In the copy, include every record below exactly as it appears, but no pictures.
#### Study material ####
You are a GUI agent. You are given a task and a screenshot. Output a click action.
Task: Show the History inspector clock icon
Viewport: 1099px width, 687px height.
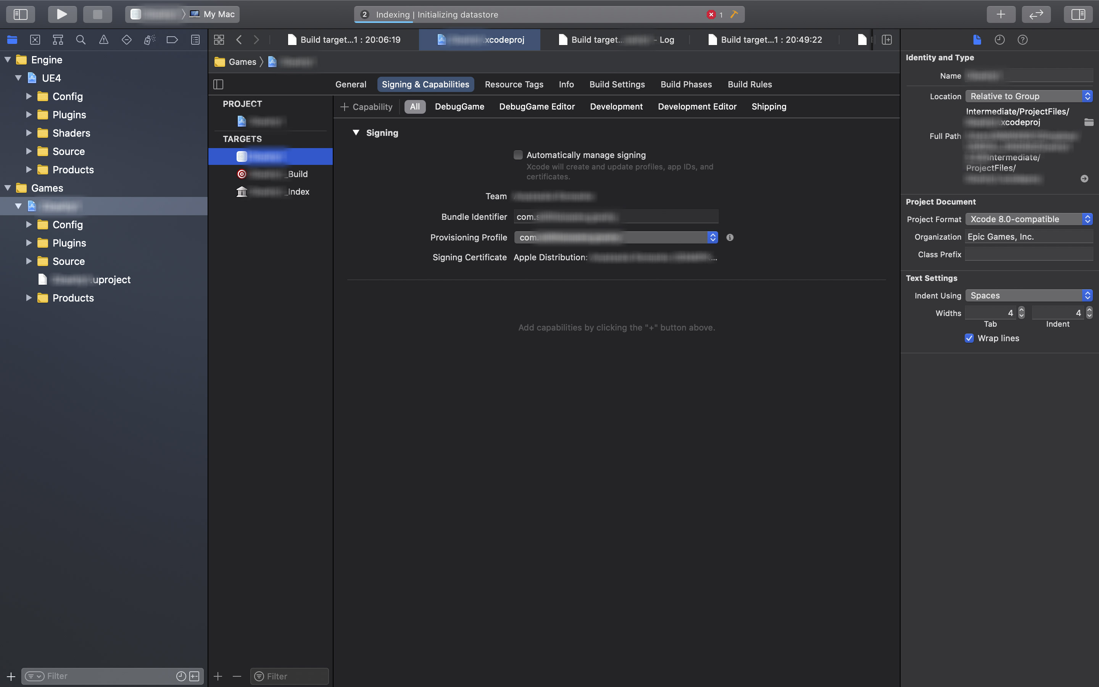(1000, 40)
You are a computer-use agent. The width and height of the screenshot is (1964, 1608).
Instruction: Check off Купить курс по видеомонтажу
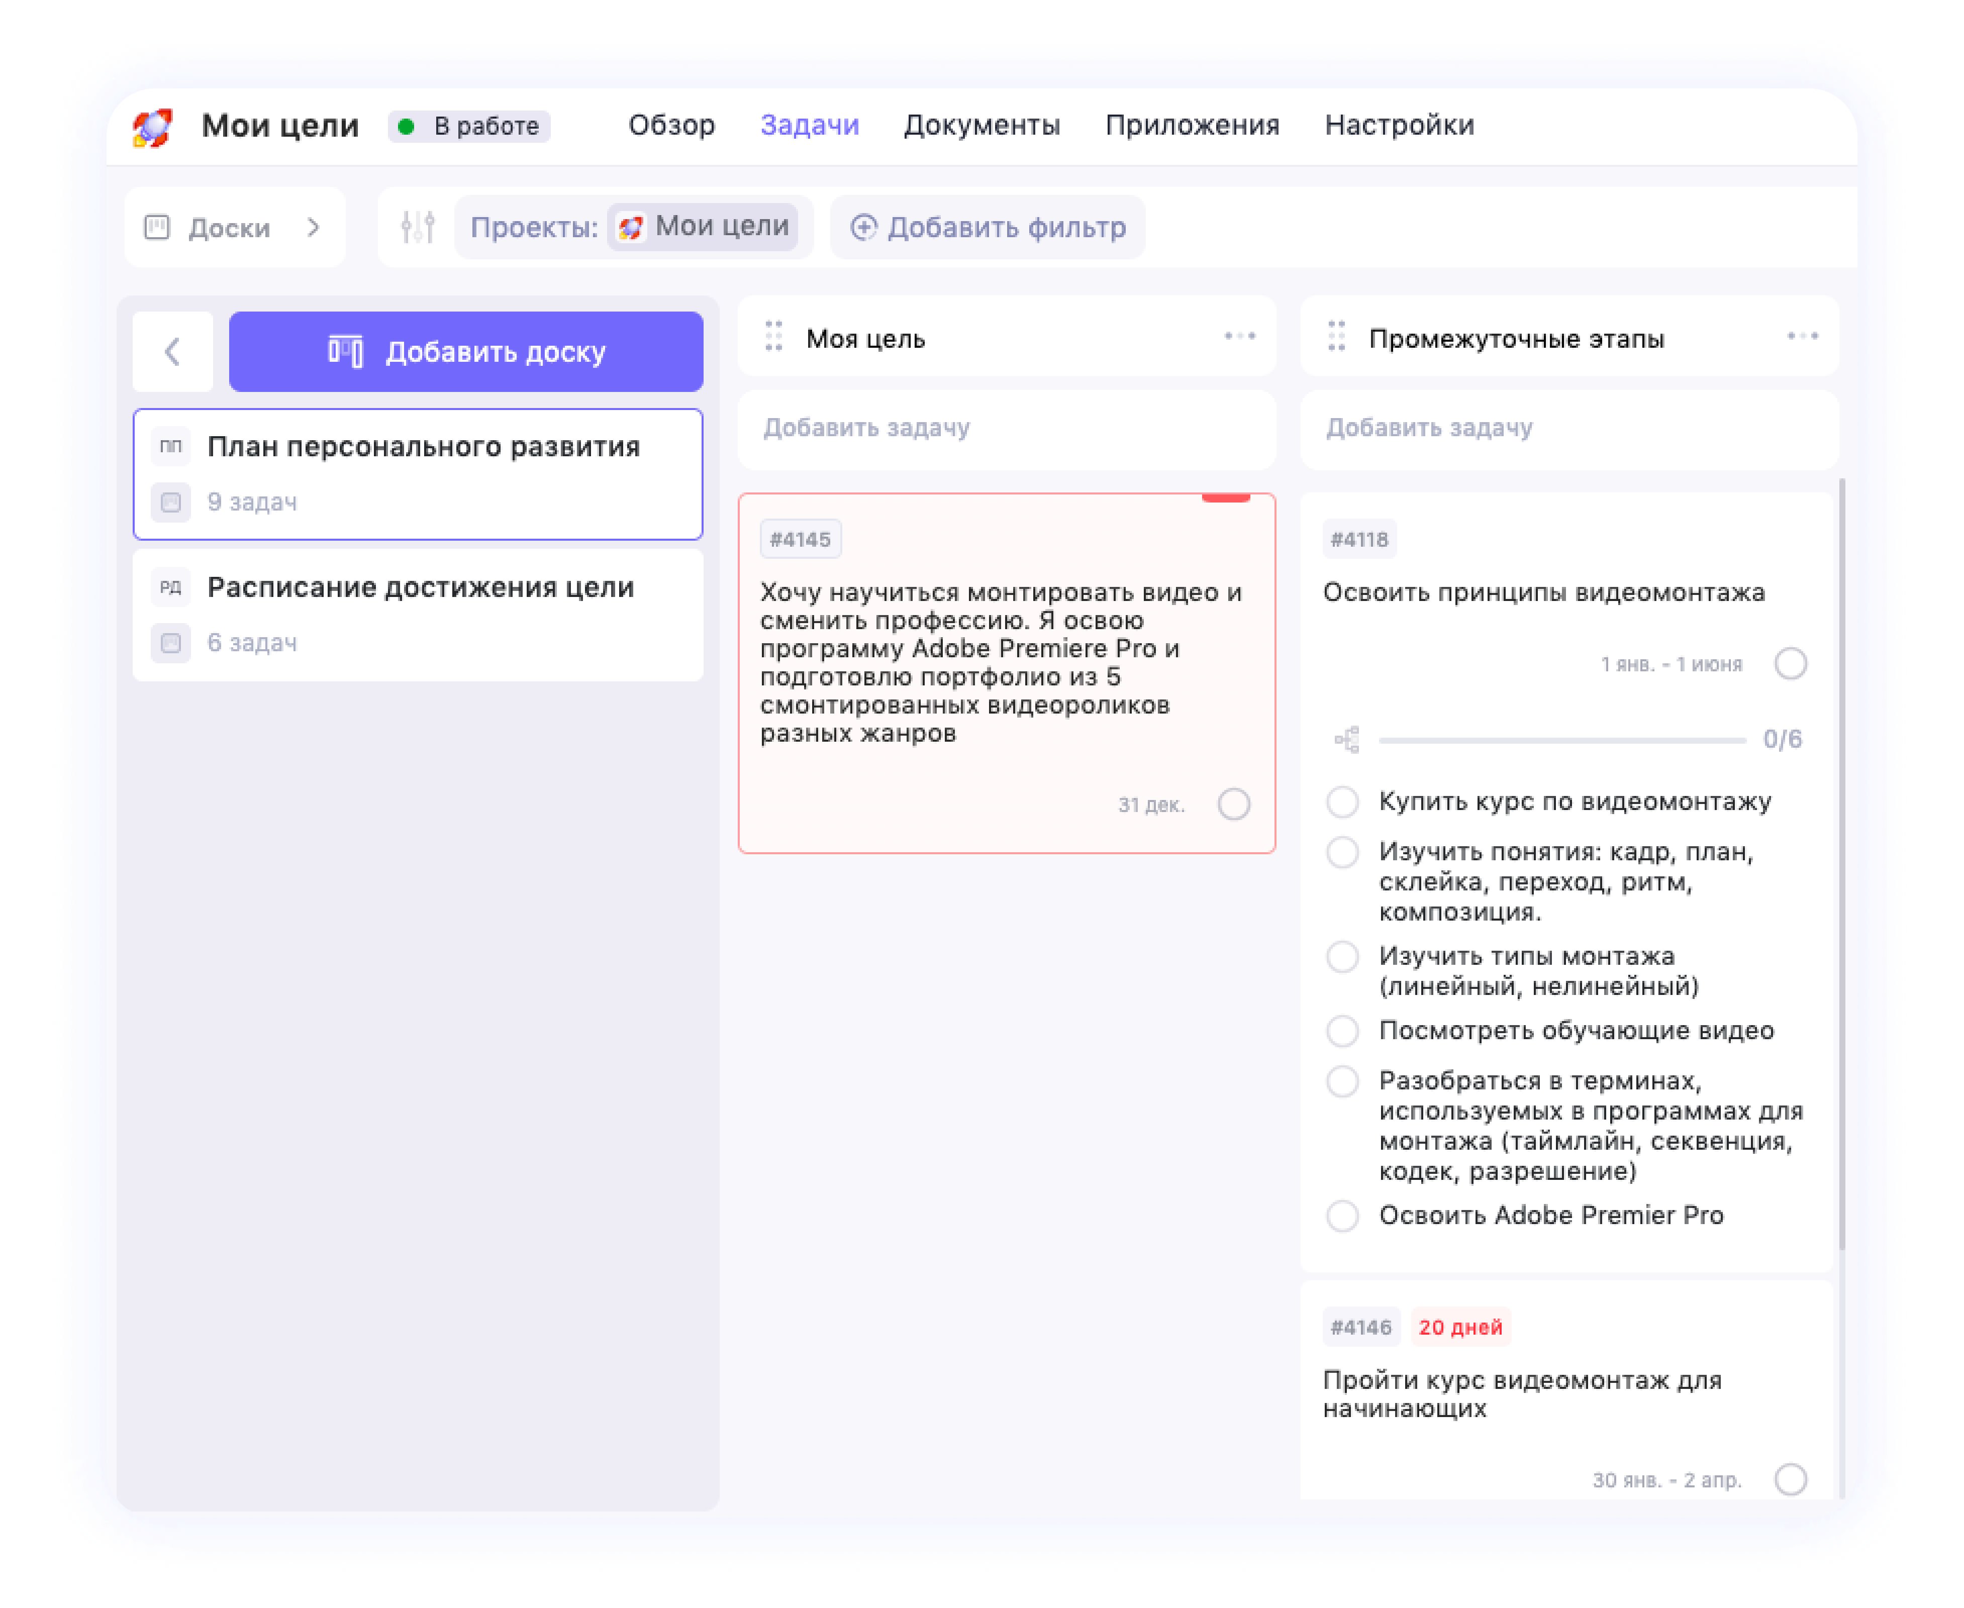[x=1342, y=801]
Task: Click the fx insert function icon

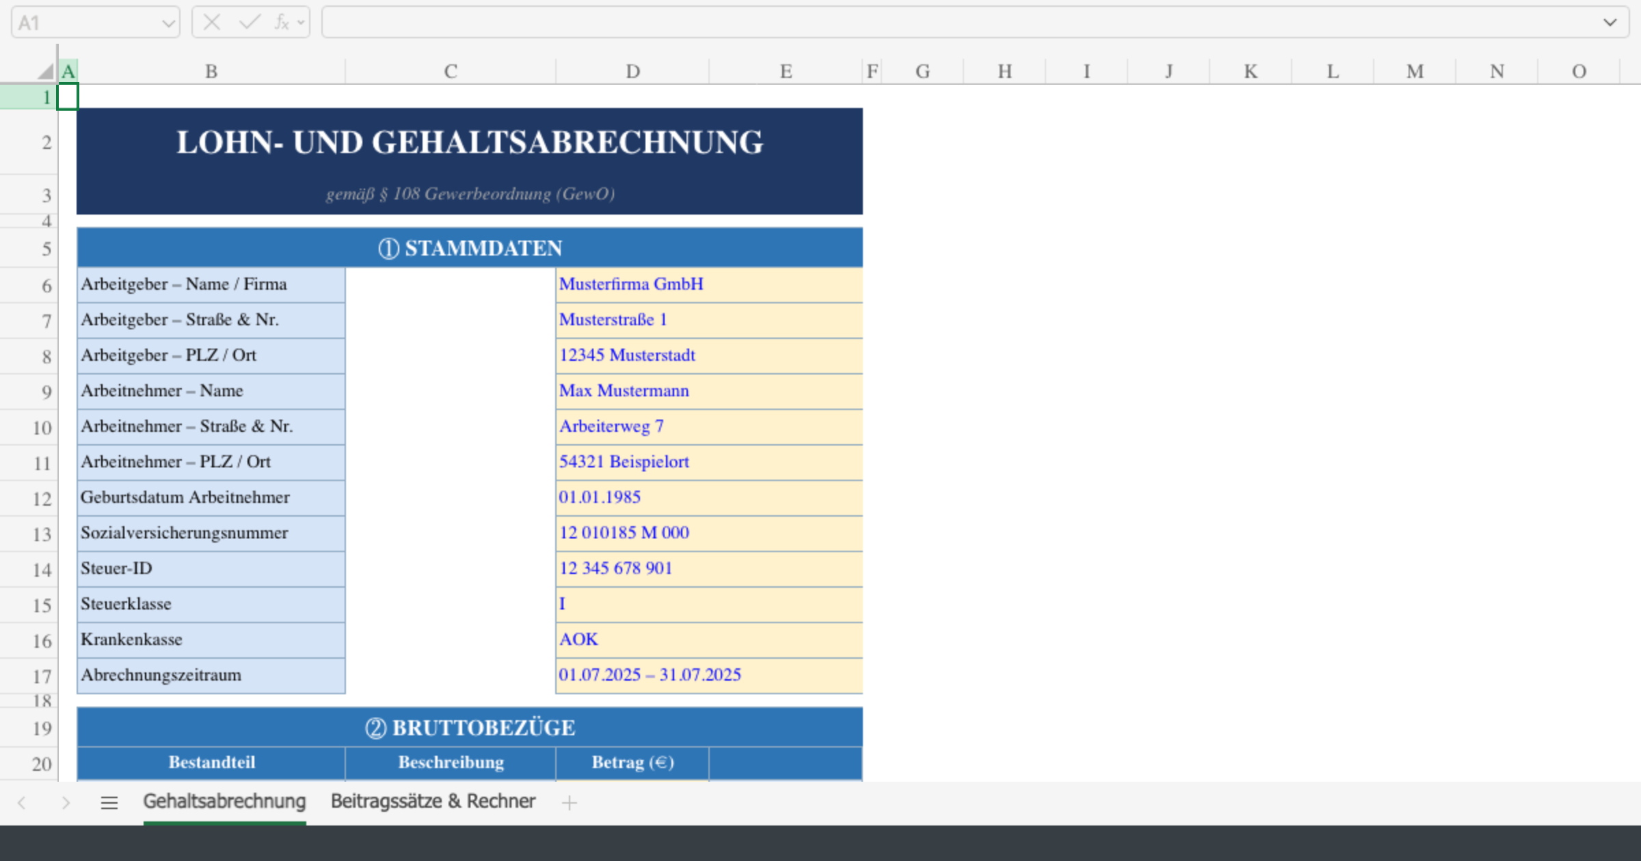Action: 281,23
####
• _Response area_:
You are a GUI agent. You are given a task and a screenshot. Output a click action.
Task: Show the History inspector clock icon
Viewport: 1099px width, 687px height.
(1000, 40)
You are a computer-use agent. The width and height of the screenshot is (1964, 1608).
Instruction: Check off Купить курс по видеомонтажу
[x=1342, y=801]
Task: Click the fx insert function icon

Action: 281,23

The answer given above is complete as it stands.